One of the top luxury fashion houses, Chanel, recently announced the ban of fur and exotic animal skins like snake, crocodile, lizard and stingray for creating their garments. The company’s Fashion President, Bruno Pavlovksy, said the decision was taken as it was becoming extremely hard to source such animal pelts ethically.
About the baning, Chanel’s Creative Director Karl Lagerfeld told Women’s Wear Daily, “We did it because it’s in the air, but it’s not an air people imposed on us.”
Python skin bags were earlier taken down from the company site although Pavlovsky explained that it would take a while before the existing fur and exotic skin products are completely out of their shops. The company would now focus on developing leather and other materials from ‘agri-food’ industries.
Chanel’s spokesperson told CNN, “At Chanel, we are continually reviewing our supply chains to ensure they meet our expectations of integrity and traceability. In this context, it is our experience that it is becoming increasingly difficult to source exotic skins which match our ethical standards.”
Meanwhile, Tracy Reiman, Executive Vice President of PETA, said in a statement: “The champagne corks are popping at PETA, thanks to Chanel’s announcement that it’s kicking fur and exotic skins including crocodile, lizard, and snakeskin to the curb.”
“For decades, PETA has called on the brand to opt for luxury, cruelty-free fashion that no animal had to suffer and die for, and now it’s time for other companies, like Louis Vuitton, to follow the lead of the iconic double C’s and do the same,” Reiman further added.
PETA had previously released a list of the fashion houses that have already stopped the usage of fur, which includes some renowned names like Versace, Armani, Burberry and Zara.

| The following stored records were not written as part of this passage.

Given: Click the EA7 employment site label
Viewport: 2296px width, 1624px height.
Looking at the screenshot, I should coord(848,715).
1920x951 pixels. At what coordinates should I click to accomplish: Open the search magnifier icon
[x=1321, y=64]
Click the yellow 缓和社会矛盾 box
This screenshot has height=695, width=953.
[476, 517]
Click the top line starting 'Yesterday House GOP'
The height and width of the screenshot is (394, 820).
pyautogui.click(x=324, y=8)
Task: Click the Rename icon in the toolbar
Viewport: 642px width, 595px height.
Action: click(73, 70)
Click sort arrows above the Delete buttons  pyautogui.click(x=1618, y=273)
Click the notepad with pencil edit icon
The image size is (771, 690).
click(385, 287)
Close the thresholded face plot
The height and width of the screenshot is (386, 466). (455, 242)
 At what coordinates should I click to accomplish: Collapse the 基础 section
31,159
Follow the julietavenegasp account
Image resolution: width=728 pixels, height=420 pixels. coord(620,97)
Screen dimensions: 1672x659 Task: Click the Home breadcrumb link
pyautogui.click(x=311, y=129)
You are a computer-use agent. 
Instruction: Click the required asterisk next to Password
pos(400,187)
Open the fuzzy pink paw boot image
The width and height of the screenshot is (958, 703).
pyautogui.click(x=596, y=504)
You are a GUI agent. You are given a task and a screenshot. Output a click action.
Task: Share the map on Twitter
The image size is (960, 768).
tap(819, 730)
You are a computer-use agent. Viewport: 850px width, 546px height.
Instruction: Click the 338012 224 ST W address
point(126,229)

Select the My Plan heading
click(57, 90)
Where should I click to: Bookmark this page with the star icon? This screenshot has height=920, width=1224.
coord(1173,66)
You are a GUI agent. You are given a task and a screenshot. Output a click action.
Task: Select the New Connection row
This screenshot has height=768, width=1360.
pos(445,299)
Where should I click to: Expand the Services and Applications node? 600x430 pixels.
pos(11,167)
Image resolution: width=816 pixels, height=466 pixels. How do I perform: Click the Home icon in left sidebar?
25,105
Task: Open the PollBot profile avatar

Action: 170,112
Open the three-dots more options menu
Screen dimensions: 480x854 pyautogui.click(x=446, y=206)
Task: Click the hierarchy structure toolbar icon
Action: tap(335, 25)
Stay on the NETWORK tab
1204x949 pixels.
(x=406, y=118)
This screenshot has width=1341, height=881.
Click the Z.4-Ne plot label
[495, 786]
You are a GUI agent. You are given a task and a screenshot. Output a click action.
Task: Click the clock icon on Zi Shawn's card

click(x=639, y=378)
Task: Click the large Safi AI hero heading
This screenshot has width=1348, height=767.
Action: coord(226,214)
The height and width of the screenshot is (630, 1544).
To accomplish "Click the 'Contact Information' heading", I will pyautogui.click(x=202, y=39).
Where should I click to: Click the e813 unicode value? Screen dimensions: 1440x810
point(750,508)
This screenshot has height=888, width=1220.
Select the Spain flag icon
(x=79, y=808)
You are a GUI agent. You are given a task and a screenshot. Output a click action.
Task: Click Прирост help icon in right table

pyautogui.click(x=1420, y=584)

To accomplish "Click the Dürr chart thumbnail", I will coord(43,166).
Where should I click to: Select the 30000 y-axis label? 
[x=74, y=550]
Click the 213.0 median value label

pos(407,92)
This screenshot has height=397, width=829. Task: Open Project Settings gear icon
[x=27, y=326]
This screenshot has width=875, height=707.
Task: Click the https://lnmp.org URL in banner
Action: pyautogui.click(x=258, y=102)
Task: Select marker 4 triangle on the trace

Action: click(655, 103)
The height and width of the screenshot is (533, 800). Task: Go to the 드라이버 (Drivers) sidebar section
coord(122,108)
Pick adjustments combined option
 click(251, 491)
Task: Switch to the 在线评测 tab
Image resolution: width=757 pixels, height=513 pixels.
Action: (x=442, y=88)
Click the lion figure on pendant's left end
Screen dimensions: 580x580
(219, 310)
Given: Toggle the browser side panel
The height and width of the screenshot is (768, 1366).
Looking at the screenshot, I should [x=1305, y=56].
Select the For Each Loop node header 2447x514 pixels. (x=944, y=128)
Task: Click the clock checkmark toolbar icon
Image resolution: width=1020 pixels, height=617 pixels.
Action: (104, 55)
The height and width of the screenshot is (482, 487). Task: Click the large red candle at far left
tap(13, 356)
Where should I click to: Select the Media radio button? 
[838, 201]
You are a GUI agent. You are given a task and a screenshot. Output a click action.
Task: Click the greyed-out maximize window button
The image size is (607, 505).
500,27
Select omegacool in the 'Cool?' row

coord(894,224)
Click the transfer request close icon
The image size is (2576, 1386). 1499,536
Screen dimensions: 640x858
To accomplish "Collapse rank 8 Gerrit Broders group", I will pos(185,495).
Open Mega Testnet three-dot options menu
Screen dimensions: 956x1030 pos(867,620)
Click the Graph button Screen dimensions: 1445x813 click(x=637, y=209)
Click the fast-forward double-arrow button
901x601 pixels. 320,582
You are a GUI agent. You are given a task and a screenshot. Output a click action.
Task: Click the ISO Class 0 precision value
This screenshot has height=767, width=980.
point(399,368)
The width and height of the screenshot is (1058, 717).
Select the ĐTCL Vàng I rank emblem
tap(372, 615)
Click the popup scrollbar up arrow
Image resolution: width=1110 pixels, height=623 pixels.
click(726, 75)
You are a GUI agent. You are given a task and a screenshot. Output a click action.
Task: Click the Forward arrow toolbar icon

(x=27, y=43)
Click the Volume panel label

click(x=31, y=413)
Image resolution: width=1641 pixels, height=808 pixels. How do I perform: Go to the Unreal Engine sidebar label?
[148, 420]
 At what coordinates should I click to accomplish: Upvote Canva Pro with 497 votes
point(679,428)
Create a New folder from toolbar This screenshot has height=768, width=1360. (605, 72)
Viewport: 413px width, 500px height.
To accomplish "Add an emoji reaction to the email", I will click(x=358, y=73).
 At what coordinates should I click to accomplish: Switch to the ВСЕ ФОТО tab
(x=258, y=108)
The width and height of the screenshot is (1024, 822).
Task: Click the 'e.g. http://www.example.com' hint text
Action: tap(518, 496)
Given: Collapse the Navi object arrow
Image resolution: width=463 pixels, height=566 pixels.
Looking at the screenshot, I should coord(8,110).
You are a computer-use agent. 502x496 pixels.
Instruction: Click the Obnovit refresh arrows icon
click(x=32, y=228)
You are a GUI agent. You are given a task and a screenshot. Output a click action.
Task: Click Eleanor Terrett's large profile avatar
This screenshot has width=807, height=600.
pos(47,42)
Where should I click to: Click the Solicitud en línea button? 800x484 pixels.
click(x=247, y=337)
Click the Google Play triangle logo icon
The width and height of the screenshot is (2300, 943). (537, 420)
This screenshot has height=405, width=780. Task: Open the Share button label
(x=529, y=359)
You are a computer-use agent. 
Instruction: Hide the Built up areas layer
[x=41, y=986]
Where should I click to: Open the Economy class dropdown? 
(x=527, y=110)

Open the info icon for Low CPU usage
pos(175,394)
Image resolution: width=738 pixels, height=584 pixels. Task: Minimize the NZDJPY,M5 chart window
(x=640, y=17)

ALL of these companies (& more) have banned fur!
– Michael Kors
– J. Crew
– Giorgio Armani
– Calvin Klein
– The North Face
– Diane von Furstenberg
– John Galliano
— PETA: Bringing Home the Bagels Since 1980 (@peta) November 24, 2018
When Gucci dropped fur last year, animal rights campaigners welcomed the move saying it could have a knock-on effect. “Gucci’s decision will radically change the future of fashion,” Simone Pavesi, manager of animal-free fashion at Italian campaign group LAV. “As fashion becomes more and more ethical, supply chains that revolve around animals will be a thing of the past.”